= Lizzie Barnes =

American politician and businesswoman (1891–1969)

Erma Elizabeth "Lizzie" Barnes was an American politician and businesswoman from Illinois.

She was born March 13, 1891, in Albany, Kentucky and raised in White County, Illinois where she was a lifelong resident. She had two children. She was elected to the Illinois House of Representatives in 1938 and served a single term. She served on the Agriculture; Banks and Building and Loan Associations; Charities and Corrections; Parks; and Waterways Committees, and the Committee to Visit Educational Institutions. With Maud N. Peffers and Lottie Holman O'Neill, Barnes was one of only three women in the Illinois House during the 60th General Assembly.
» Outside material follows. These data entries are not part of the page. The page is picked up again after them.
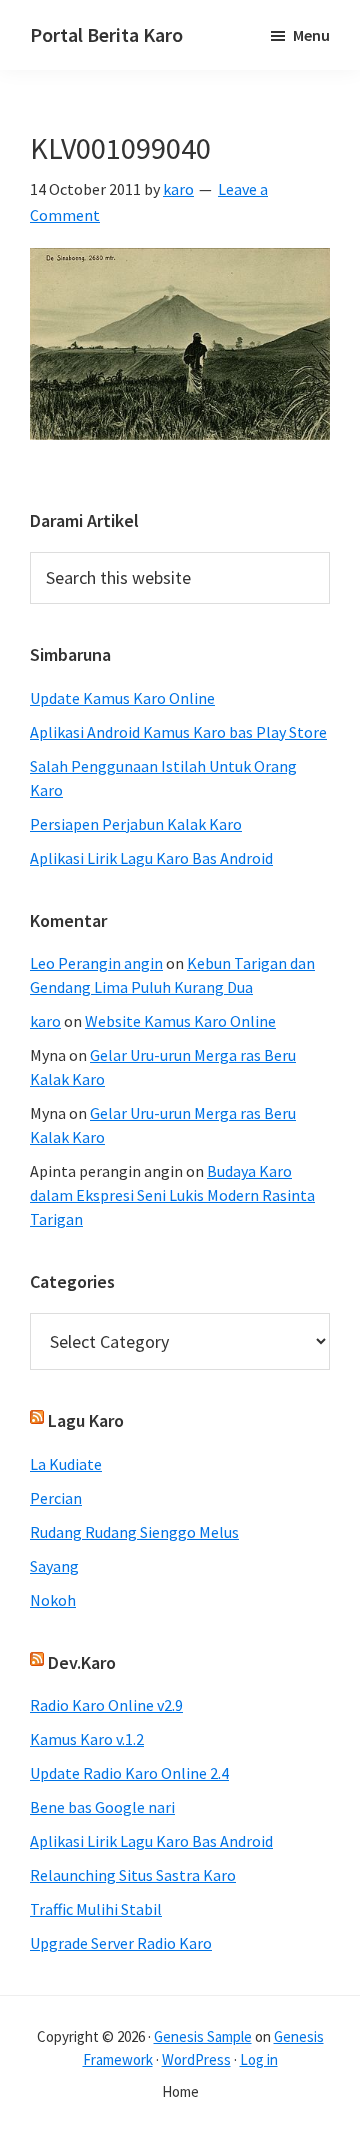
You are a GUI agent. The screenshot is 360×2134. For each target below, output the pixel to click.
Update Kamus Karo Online (122, 698)
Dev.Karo (82, 1662)
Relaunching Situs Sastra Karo (133, 1875)
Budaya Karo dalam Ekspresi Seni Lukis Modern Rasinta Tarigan (172, 1195)
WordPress (196, 2059)
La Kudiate (66, 1464)
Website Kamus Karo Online (180, 1021)
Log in (259, 2059)
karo (45, 1021)
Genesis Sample (203, 2036)
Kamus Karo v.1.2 (87, 1739)
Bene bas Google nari (102, 1807)
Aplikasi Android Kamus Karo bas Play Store (178, 732)
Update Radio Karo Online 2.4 (129, 1773)
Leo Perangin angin (96, 963)
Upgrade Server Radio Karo (121, 1943)
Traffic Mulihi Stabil (96, 1909)
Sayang (54, 1566)
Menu (311, 35)
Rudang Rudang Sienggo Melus (134, 1532)
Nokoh (53, 1600)
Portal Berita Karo (106, 34)
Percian (56, 1498)
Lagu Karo (86, 1420)
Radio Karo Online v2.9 (106, 1705)
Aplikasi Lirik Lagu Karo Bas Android (151, 858)
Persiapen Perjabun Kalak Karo (136, 824)
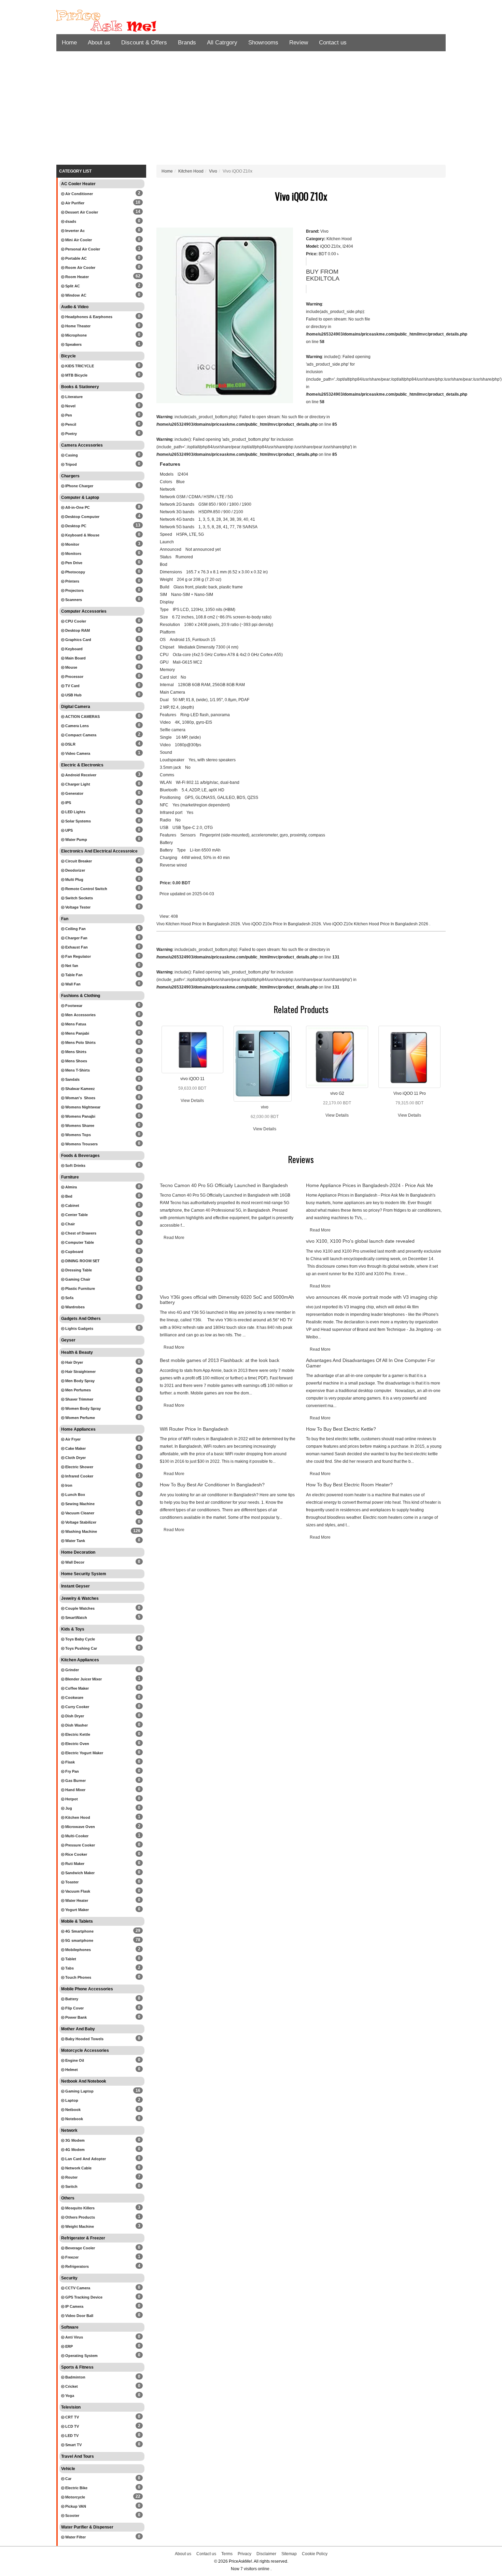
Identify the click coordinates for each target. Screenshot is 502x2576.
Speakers (73, 344)
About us (99, 42)
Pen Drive (73, 563)
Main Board (75, 658)
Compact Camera (80, 735)
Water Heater (76, 1900)
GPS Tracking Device (83, 2297)
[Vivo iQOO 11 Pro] (409, 1056)
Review (298, 42)
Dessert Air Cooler (81, 212)
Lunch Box (74, 1495)
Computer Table (79, 1242)
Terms (227, 2553)
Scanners (73, 600)
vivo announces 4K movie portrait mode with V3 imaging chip (371, 1297)
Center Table (76, 1215)
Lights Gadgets (78, 1328)
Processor (73, 676)
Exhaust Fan (76, 947)
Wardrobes (74, 1307)
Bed (68, 1196)
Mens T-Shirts (77, 1070)
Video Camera (77, 753)
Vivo (213, 171)
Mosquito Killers (79, 2208)
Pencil (70, 424)
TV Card (72, 686)
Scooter (71, 2515)
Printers (71, 581)
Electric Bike (75, 2488)
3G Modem (74, 2140)
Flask (69, 1762)
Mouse (70, 667)
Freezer (71, 2257)
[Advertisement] (251, 110)
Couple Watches (79, 1608)
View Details (192, 1100)
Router (71, 2177)
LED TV (71, 2436)
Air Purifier (74, 203)
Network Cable (78, 2168)
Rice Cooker (75, 1854)
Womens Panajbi (79, 1116)
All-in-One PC (77, 507)
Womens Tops (77, 1135)
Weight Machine (79, 2226)
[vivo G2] (337, 1056)
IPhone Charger (78, 486)
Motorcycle (74, 2497)
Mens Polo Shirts (80, 1042)
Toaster (71, 1882)
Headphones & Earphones (88, 317)
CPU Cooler (75, 621)
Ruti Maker (74, 1864)
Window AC (75, 295)
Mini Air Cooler (78, 240)
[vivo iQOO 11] (193, 1049)
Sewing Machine (79, 1504)
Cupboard (73, 1252)
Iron (68, 1485)
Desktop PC (75, 526)
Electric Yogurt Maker (83, 1753)
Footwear (73, 1006)
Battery (71, 1999)
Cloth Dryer (75, 1458)
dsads (70, 221)
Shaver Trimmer (78, 1399)
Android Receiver (80, 775)
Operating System (81, 2356)
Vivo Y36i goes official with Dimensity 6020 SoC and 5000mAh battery (227, 1299)
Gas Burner (75, 1780)
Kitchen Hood (77, 1817)
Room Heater (76, 277)
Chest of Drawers (80, 1233)
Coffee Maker (76, 1688)
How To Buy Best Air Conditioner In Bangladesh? (212, 1484)
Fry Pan (71, 1771)
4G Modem (74, 2150)
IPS (67, 803)
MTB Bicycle (75, 375)
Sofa (68, 1298)
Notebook (73, 2119)
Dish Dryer (74, 1716)
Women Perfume (79, 1418)
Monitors (72, 553)
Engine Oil (74, 2060)
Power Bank (75, 2017)
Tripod (70, 464)
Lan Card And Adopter (85, 2159)
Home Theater (77, 326)
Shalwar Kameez (79, 1089)
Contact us (333, 42)
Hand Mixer (74, 1790)
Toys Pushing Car (80, 1648)
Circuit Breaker (78, 861)
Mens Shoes (75, 1061)
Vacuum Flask (77, 1891)
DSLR (69, 744)
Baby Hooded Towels (83, 2039)
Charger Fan (75, 938)
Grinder (71, 1670)
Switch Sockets (78, 898)
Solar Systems (77, 821)
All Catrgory (222, 42)
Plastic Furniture (79, 1288)
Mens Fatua (75, 1024)
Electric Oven (76, 1744)
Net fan (71, 966)
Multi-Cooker (76, 1836)
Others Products (79, 2217)
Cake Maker (75, 1448)
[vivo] (263, 1063)
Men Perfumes (77, 1390)
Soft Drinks (74, 1165)
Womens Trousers (81, 1144)
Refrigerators (76, 2266)
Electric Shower (78, 1467)
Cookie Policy (314, 2553)
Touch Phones (77, 1977)
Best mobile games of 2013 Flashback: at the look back (219, 1360)
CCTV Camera (77, 2288)
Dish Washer (76, 1725)
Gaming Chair (77, 1279)
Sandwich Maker (79, 1873)
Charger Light (77, 784)
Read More (174, 1237)
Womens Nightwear (82, 1107)
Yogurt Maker (76, 1910)
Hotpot (71, 1799)
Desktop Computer (81, 517)
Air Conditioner (78, 194)
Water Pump (75, 839)
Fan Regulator (77, 956)
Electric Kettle (77, 1734)
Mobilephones (77, 1950)
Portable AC (75, 258)
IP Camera (73, 2306)
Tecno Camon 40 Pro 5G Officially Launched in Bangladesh (224, 1185)
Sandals (72, 1079)
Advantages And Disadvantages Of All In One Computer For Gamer (370, 1363)
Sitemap (289, 2553)
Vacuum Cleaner (79, 1513)
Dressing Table (78, 1270)
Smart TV (73, 2445)
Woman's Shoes (79, 1098)
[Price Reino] (117, 21)
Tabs (69, 1968)
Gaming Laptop (79, 2091)
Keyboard (73, 649)
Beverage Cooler (79, 2248)
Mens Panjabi (76, 1033)
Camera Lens (76, 726)
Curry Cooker (76, 1707)
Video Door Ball (78, 2316)
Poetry (70, 434)
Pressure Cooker (79, 1845)
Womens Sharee (79, 1125)
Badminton (74, 2377)
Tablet (70, 1959)
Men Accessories (80, 1015)
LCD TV (71, 2426)
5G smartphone (78, 1940)
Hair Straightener (80, 1371)
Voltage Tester (77, 907)
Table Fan (73, 975)
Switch (71, 2186)
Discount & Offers (144, 42)
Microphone (75, 335)
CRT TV (71, 2417)
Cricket (71, 2386)
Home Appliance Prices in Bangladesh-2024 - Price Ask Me (369, 1185)
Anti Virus (73, 2337)
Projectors (74, 590)
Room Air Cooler (79, 267)
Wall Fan (72, 984)
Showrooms (263, 42)
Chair (69, 1224)
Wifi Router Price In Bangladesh (194, 1429)
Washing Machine (80, 1531)
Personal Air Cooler (82, 249)
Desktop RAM (77, 630)
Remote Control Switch (85, 889)
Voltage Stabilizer (80, 1522)
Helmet (71, 2070)
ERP (68, 2346)
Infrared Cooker (78, 1476)
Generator (73, 793)
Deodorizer (74, 870)
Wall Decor (74, 1562)
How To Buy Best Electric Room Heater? (349, 1484)
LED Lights (74, 812)
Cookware (73, 1697)
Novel (69, 406)
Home (69, 42)
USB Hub (73, 695)
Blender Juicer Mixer (83, 1679)
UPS (68, 830)
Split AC (72, 286)
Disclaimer (266, 2553)
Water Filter (75, 2537)
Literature (73, 397)
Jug (68, 1808)
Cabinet (71, 1205)
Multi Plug (73, 879)
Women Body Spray (82, 1408)
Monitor (71, 544)
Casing (71, 455)
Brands (187, 42)
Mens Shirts (75, 1052)
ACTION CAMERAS (82, 716)
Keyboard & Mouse (81, 535)
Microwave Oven (79, 1827)
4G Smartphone (79, 1931)
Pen (68, 415)
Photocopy (74, 572)
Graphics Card (77, 640)
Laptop (71, 2100)
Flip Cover (74, 2008)
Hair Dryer (73, 1362)
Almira (70, 1187)
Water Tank (74, 1541)
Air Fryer (72, 1439)
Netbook (72, 2110)
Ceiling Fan (75, 929)
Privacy (244, 2553)
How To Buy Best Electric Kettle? (341, 1429)
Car (67, 2479)
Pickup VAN (75, 2506)
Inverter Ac (74, 231)
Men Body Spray (79, 1381)
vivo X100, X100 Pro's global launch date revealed (360, 1241)
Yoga (69, 2396)
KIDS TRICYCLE (79, 366)
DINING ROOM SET (82, 1261)
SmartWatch (75, 1618)
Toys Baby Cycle (79, 1639)
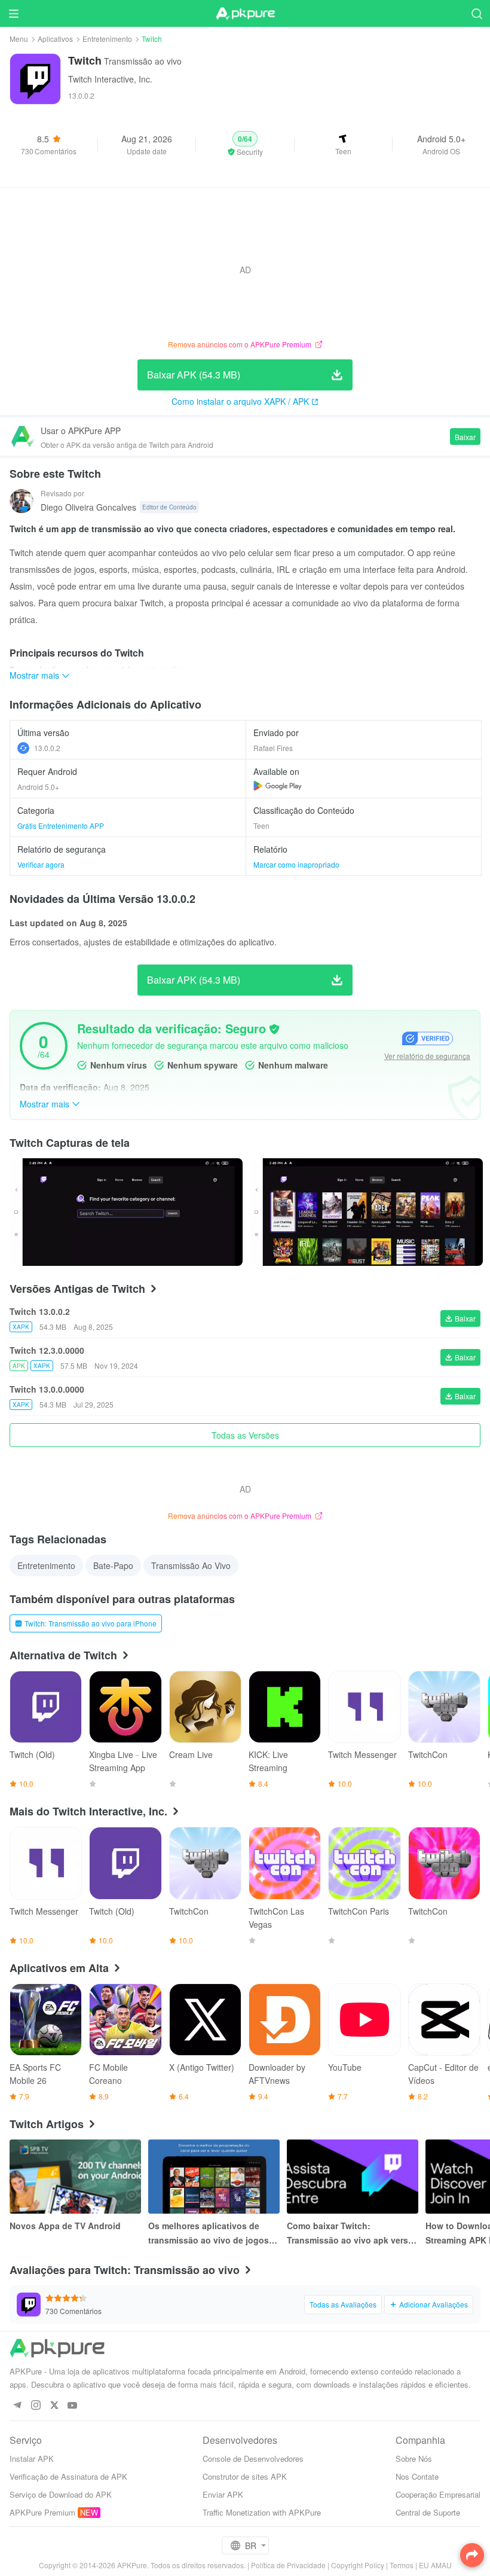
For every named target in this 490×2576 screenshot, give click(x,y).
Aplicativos (55, 38)
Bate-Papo (113, 1565)
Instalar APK (32, 2458)
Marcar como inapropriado (296, 864)
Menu (19, 38)
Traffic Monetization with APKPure (262, 2512)
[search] (476, 13)
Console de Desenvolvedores (253, 2458)
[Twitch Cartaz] (126, 1212)
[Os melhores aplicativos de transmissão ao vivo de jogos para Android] (214, 2176)
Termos (402, 2565)
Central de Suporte (428, 2512)
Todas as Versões (245, 1435)
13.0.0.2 (47, 748)
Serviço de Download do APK (61, 2494)
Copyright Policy (357, 2565)
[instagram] (35, 2405)
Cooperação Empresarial (438, 2494)
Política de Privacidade (288, 2565)
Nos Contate (417, 2476)
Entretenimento (107, 38)
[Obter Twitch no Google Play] (277, 785)
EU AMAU (435, 2565)
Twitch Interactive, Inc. (110, 79)
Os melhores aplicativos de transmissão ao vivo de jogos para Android (208, 2233)
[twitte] (54, 2405)
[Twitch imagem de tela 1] (366, 1212)
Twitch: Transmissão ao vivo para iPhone (90, 1623)
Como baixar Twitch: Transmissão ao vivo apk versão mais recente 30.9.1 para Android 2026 (352, 2233)
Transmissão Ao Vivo (191, 1565)
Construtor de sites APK (245, 2476)
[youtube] (72, 2405)
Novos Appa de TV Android (65, 2226)
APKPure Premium (42, 2512)
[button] (245, 144)
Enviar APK (223, 2494)
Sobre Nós (414, 2458)
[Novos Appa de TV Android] (75, 2176)
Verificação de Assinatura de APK (68, 2476)
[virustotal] (274, 1029)
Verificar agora (41, 864)
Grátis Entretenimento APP (60, 825)
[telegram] (17, 2405)
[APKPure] (245, 14)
She was widowed by the time she was elected to the Illinois House. Barnes lost reelection in 1940. She remained the only woman to represent a district in "deep southern" Illinois until Terri Bryant took office in 2015. She ran for the Democratic nomination for Illinois Senate in 1948, but lost to Kent Lewis.

After her service in the legislature, she remained active in the civic and business communities. She served as the City Treasurer for Carmi, Illinois from 1949 to 1957. She also served as the Chair of the local Democratic Party in White County, Illinois. She died November 1, 1969.